The voters for the losing candidate in those elections had a lot more faith than Trump voters had in the results of the 2020 election. In every election from 2004 to 2016, between 8% and 14% of the voters of the losing candidate said they had no confidence at all that the election was legitimate. In 2016, just 11% of Hillary Clinton voters were not at all confident.
This means Republicans are somewhere between 40 points and 50 points more likely this time around to say they had no confidence in the results than the backers of any losing candidate in recent times.
The big difference this time around is that the losing candidate openly cast doubt on the results over and over again.
Republicans’ doubts come despite a clear margin for Biden in the swing states that made the difference. Trump would have had to have won at least three states he lost by more than 10,000 votes (one he lost by more than 20,000) to merely keep Biden from reaching 270 electoral votes.
Trump’s margins over Clinton in the pivotal swing states were similar to Biden’s over Trump’s in terms of percentage points, but Clinton voters didn’t have anywhere near the same doubt of the results.
Trump’s false allegations have certainly shifted the way Republicans think about who should be able to vote.

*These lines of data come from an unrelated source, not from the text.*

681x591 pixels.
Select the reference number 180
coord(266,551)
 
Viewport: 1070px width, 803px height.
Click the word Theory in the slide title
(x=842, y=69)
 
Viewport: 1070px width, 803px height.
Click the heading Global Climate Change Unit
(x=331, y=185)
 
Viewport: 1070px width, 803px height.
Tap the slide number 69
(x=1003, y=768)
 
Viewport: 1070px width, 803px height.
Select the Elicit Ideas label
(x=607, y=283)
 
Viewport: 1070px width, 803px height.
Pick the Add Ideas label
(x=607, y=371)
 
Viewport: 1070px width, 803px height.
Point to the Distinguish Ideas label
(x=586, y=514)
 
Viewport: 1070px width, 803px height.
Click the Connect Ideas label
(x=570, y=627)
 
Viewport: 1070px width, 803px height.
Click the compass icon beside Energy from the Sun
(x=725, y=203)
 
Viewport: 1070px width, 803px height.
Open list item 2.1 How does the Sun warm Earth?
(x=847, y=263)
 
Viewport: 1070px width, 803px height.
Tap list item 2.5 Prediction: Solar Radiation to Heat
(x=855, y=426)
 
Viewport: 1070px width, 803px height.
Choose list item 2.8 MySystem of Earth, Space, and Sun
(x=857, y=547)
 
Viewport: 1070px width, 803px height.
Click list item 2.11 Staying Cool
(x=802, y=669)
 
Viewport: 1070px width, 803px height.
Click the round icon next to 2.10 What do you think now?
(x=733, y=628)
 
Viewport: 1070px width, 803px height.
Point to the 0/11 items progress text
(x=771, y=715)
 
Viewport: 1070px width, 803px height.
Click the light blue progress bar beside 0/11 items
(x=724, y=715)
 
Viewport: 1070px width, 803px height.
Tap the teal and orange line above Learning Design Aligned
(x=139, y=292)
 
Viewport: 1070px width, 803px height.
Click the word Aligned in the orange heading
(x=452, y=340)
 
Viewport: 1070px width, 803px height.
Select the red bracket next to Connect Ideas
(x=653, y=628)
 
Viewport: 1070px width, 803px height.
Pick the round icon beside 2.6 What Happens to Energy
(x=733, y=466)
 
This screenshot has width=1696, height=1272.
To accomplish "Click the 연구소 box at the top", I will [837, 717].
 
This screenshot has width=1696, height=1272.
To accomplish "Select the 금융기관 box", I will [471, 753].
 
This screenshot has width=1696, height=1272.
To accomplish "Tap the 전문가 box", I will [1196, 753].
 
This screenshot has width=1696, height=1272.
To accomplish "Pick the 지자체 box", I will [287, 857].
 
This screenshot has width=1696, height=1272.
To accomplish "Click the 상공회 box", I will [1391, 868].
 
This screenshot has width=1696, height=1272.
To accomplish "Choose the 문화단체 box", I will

Last month, Pew asked Americans whether citizens should prove they really want to vote by registering ahead of time or whether everything should be done to make it easy for every citizen to vote.
Today, a mere 28% of Republicans say everything should be done to make it easy for citizens to vote. That compares with 71% who say citizens should have to prove they really want to vote.
Back in 2018 (before Trump lost), the split was far closer at 48% of Republicans who believed voting should be made easy as easy as possible to 51% who thought voters should have to prove it.
(Democrats, by comparison, have barely moved on the question with 85% arguing voting should be made as easy as possible. That was 84% in 2018.)
The only thing that has really changed between 2018 and 2021 was the 2020 election.